When I came to the Bucks, I figured I’d find a clear explanation for their expansive struggles, because how else does a young team go from 41-41 (+.4 point differential) and feisty in the first round of the playoffs to 14-23 (-6.1) and seemingly headed for a top-eight pick? Said clear explanation I expected to have something to do with Monroe (either a worse offense because of a stylistic move to the post or a worse defense that tied directly into Monroe’s poor defense), because the team is largely unchanged otherwise. But the Bucks have actually been a more efficient offensive team this year, while Monroe ranks 33rd in the league in DRPM at +2.52. Now, maybe the RPM statistic is vastly inaccurate and Monroe is in fact a poor defensive player (that’s certainly what I thought before beginning this post), but the sheer +2.52 number made me want to investigate a bit more.
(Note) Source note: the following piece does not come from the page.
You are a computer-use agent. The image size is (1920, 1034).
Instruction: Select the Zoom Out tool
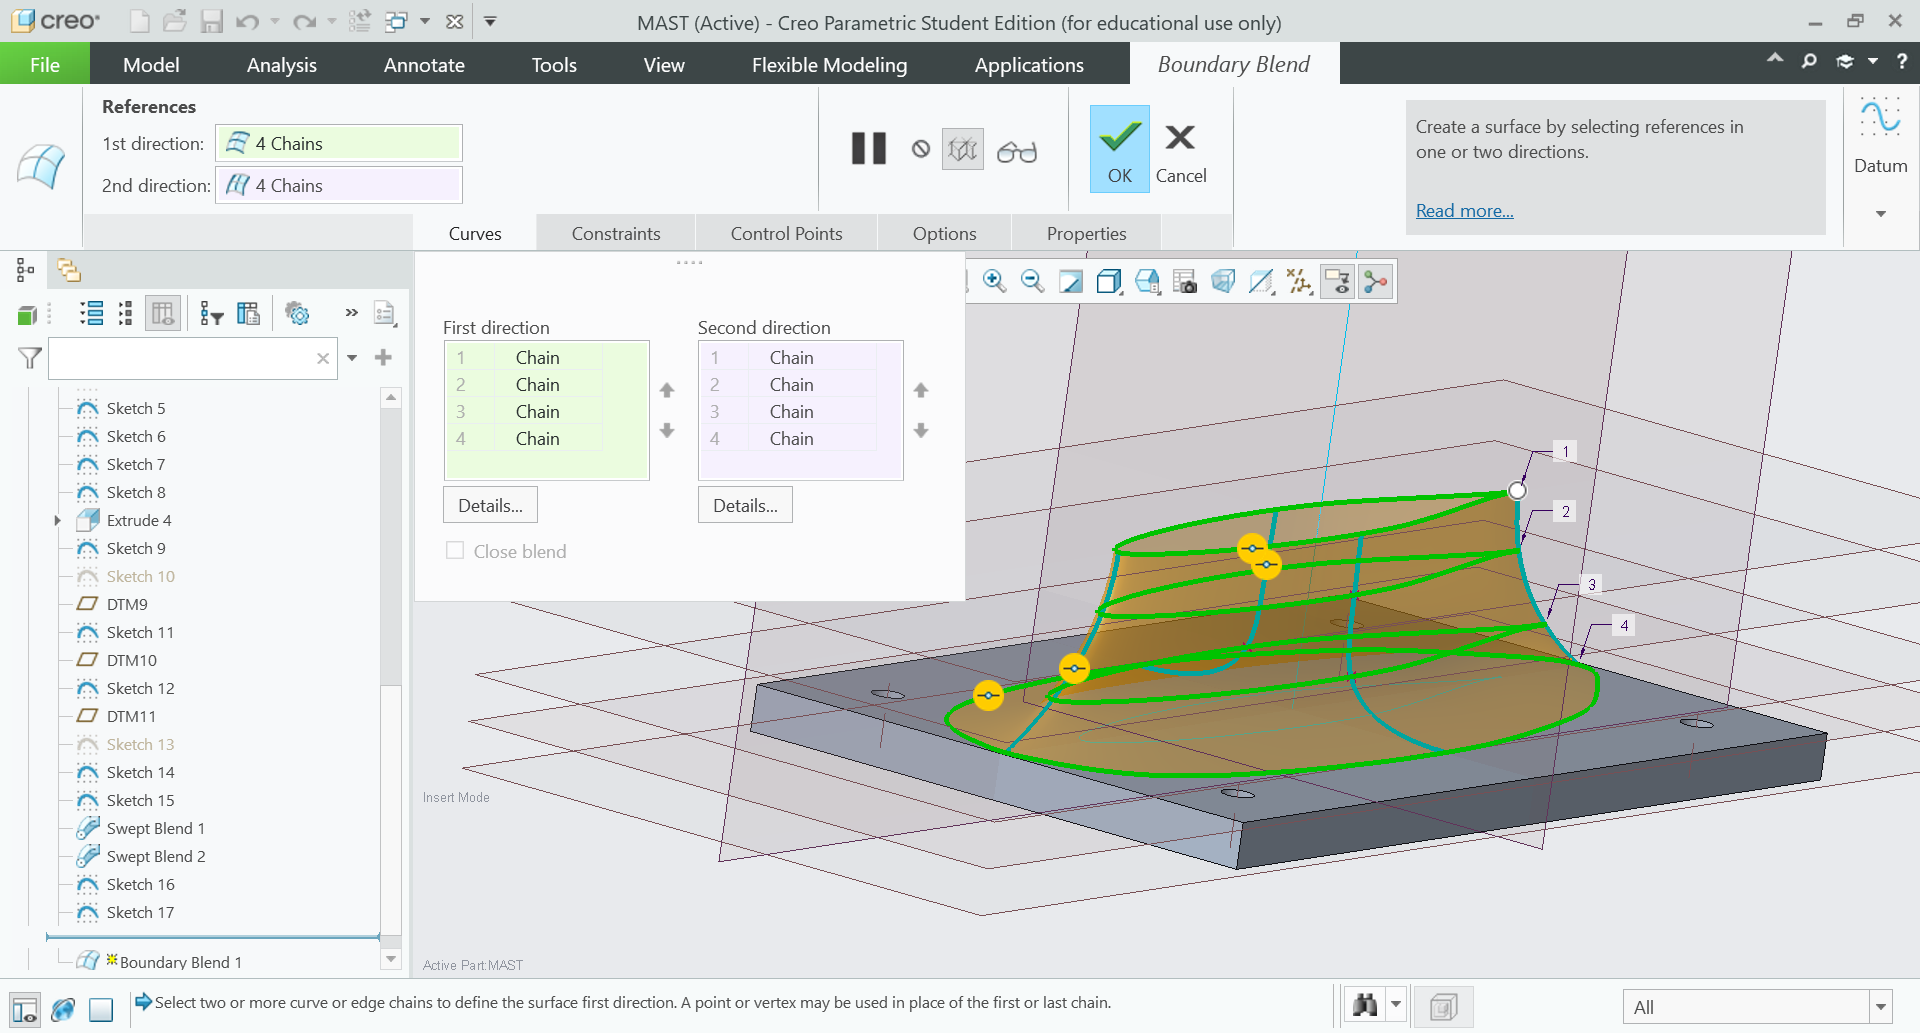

By other advanced statistics, Monroe isn’t rated quite as generously defensively. Win Shares estimates that he’s generated a full win based on his defensive play, a rating that ranks 45th of 70 guys who have played at least 1,000 minutes this season (Pachulia ranks 19th). And his Defensive Rating, an estimate of points allowed per 100 possessions, is 106, slightly below-average (Pachulia’s D Rating is 101, 27th among full-time starters). But in checking Monroe’s advanced statistics, I also noticed something peculiar about certain other Bucks’ ratings: a lot of them are bad. Here’s a little chart of the Bucks’ other four starters and their advanced defensive statistics from last year and this season.

DRPM 2014 DRPM 2015 D Rating 2014 D Rating 2015 (prorated over 82 games) D Efficiency 2014 (lower is better) D Efficiency 2015 (lower is better)
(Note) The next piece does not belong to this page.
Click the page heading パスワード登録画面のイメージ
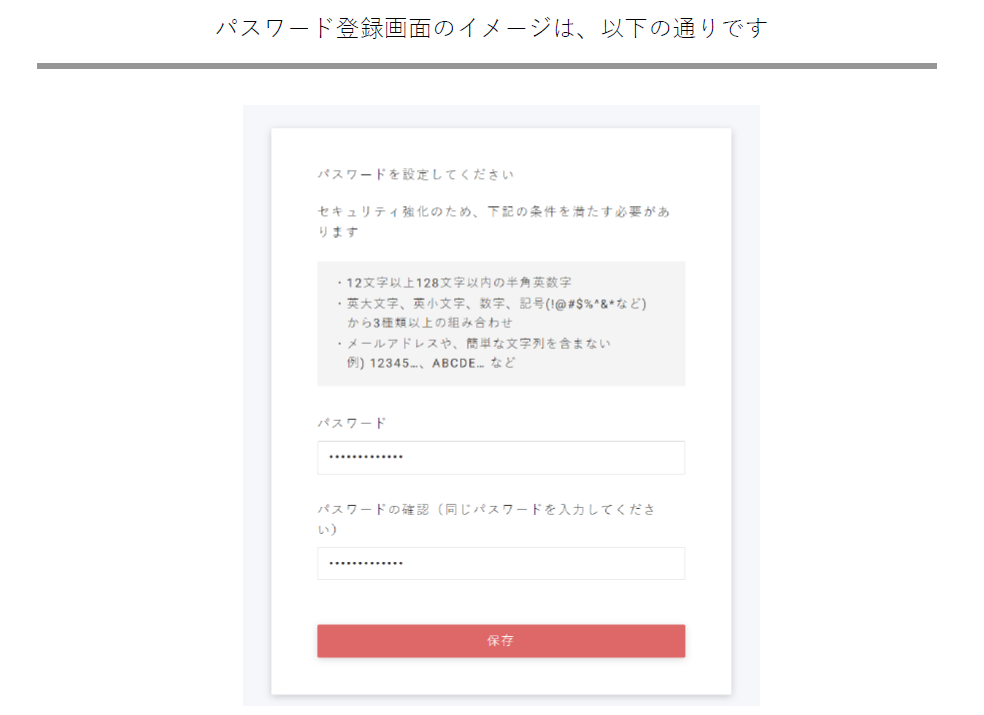 click(x=491, y=28)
Carter-Williams .78 -.15 2.9 1.3 103 109
Middleton 4.09 -1.32 3.5 .4 102 112
Greek Freak 1.5 -.76 4 1.6 101 108
Jabari Parker* -2.66* -.91 1* .2 103* 112

*- Parker played 25 games last year before ACL tear. The 2014 numbers are in said 25 games and NOT prorated over a full season

Pretty striking, huh? This is actually one of the weirder things I’ve seen in some time, and it might just be the entire answer to the “Why are the Bucks bad?” question. Every single guy has been significantly worse this year. Carter-Williams, a long and athletic point guard, has regressed from pretty good (above-average across the board) to thoroughly sub-par. He’s 24 years of age. The numbers disagree on Parker, with RPM preferring him this year but the other two favoring him last season, but I think we can agree he was never a good defender; he was drafted as a score-only forward who was always going to struggle mightily on the defensive end. But he certainly hasn’t gotten any better. Oh, and he hasn’t yet celebrated his 21st birthday.
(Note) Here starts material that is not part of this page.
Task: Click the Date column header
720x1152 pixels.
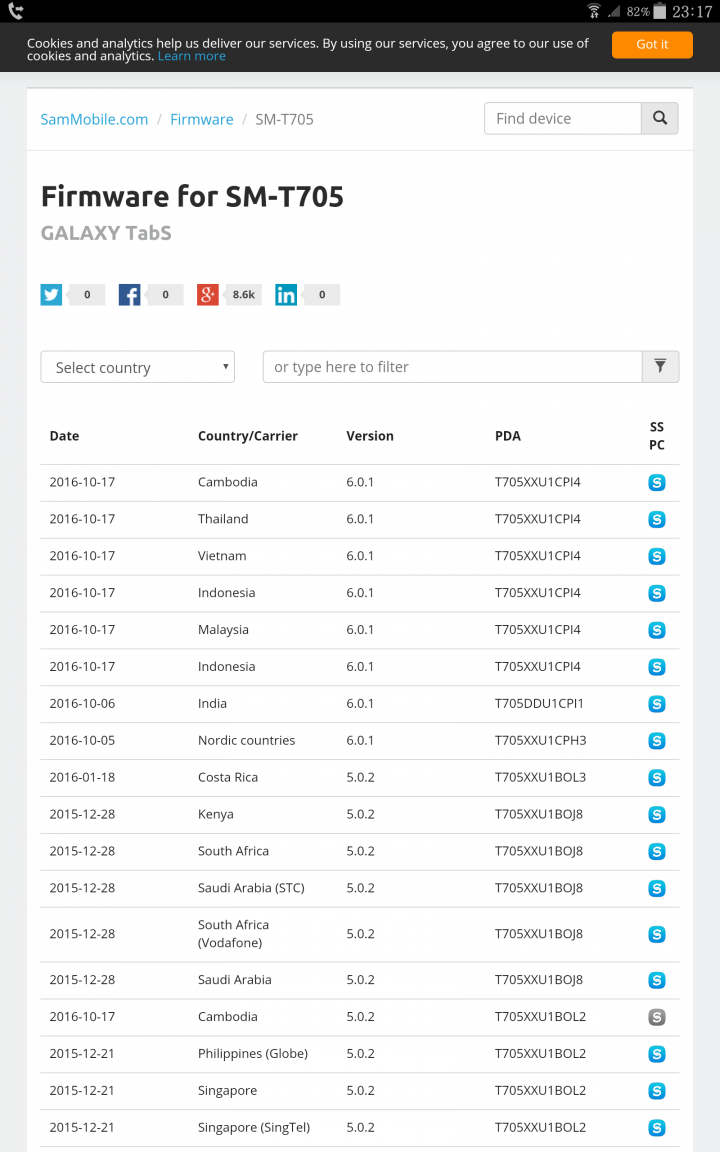Action: [65, 436]
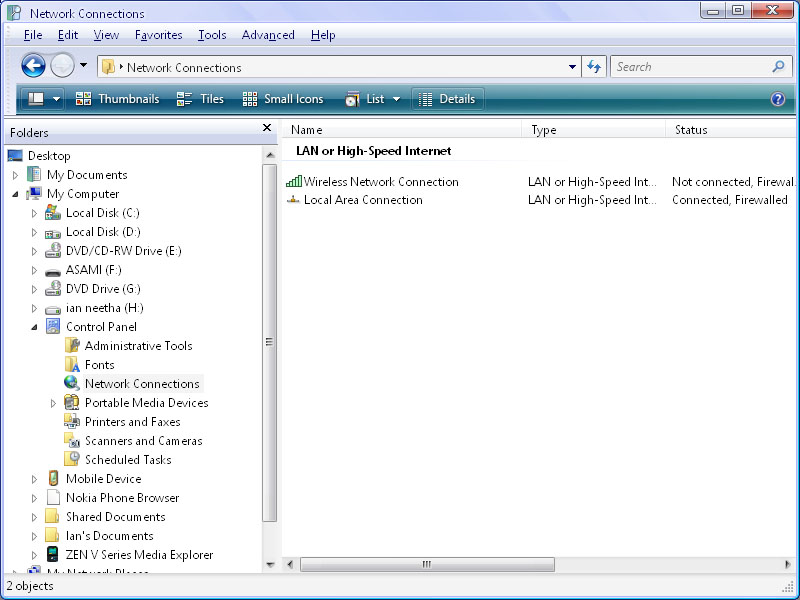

But those two are nowhere near as confounding as Middleton and Greek Freak, each of whom, by the way, should be very good defensive players. Last year, both Khris and Giannis were among the best defensive players in the NBA, with each ranking in the top sixth in defensive efficiency, the top 5% in Defensive Win Shares, and Middleton inside the top-10 in DRPM. This year, Giannis, who recently turned 21, is at best an average defender. Middleton, 24, is significantly worse. It’s possible that Middleton could have been super motivated in a contract year last season and that he just tried much harder on defense. I usually am very suspicious of that argument. The problem with these guys is that they are so young that it’s hard to know which season is the outlier. One would think that a full season of evidence would be more predictive than a half-season’s worth, but the sample size is big enough that it’s very hard to ignore the results this season. And it hasn’t just been an advanced-stats phenomenon. The Bucks, the second-best per possession defensive team last year, are 28th this year and are allowing seven more points per 100 possessions. The surprising thing is that the defensive downgrade can not be blamed on Monroe. Sure, he’s a slight downgrade from Pachulia, but the heart of this team is Middleton and Giannis, and those guys are -2.8 in 25.5 minutes per game together this year (giving up 106 points per 48 minutes together) after being +2 in 19.2 minutes per game last year (giving up 93 points per 48 minutes together). It would take a return to last year’s defensive levels for these young Bucks to make any sort of playoff run. Let’s see if they can make it happen.